Store managers and consumers are still skeptical about the performance of environmentally preferable cleaning products. The first generation of these products were in fact inferior and despite a growing record of comparable or even superior performance, green products continue to struggle against a bad reputation.

After decades of using petrochemical products, consumers expect household cleaners to look and smell a certain way. Don Eby of The Clean Environment Company offers an anecdote to illustrate this problem. He gave a potential purchaser two bottles of glass cleaner. Both contained identical formulations, but one was dyed blue. The purchaser returned and reported that the clear product failed his test, but the blue product was one of the most effective glass cleaners he had ever used.

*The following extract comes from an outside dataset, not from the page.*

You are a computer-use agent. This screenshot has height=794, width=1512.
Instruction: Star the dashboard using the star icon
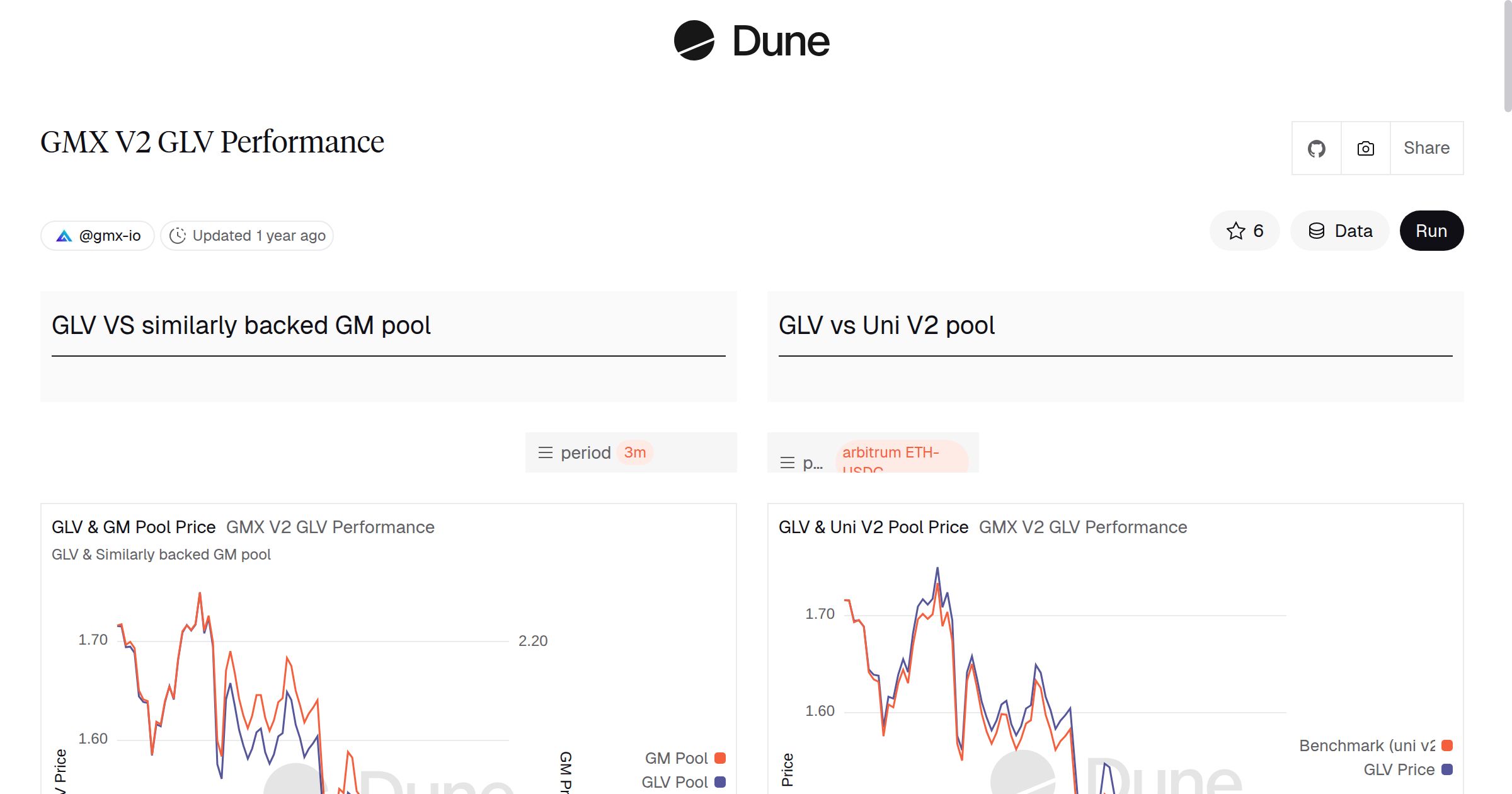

Compared to the giant chemical companies they compete with, green cleaning companies are tiny and struggle to build brand recognition. “We operate on a completely different scale,” says John Vlahaca of Earth Friendly Products, “What we sell in a year, [Proctor & Gamble] will spend on an ad campaign.” The competition for supermarket shelf space is fierce and slotting fees are frequently required to obtain a spot. Big budgets and brand name clout give the large companies the best and biggest sections of the aisle. Green cleaners, if a store agrees to stock them, often must compete for limited display on the bottom shelf.

If your supermarket doesn’t stock green cleaners, gives them limited space, or carries products that have green labels but toxic contents, talk to the manager. Environmentally preferable products are also widely available online and through catalogs.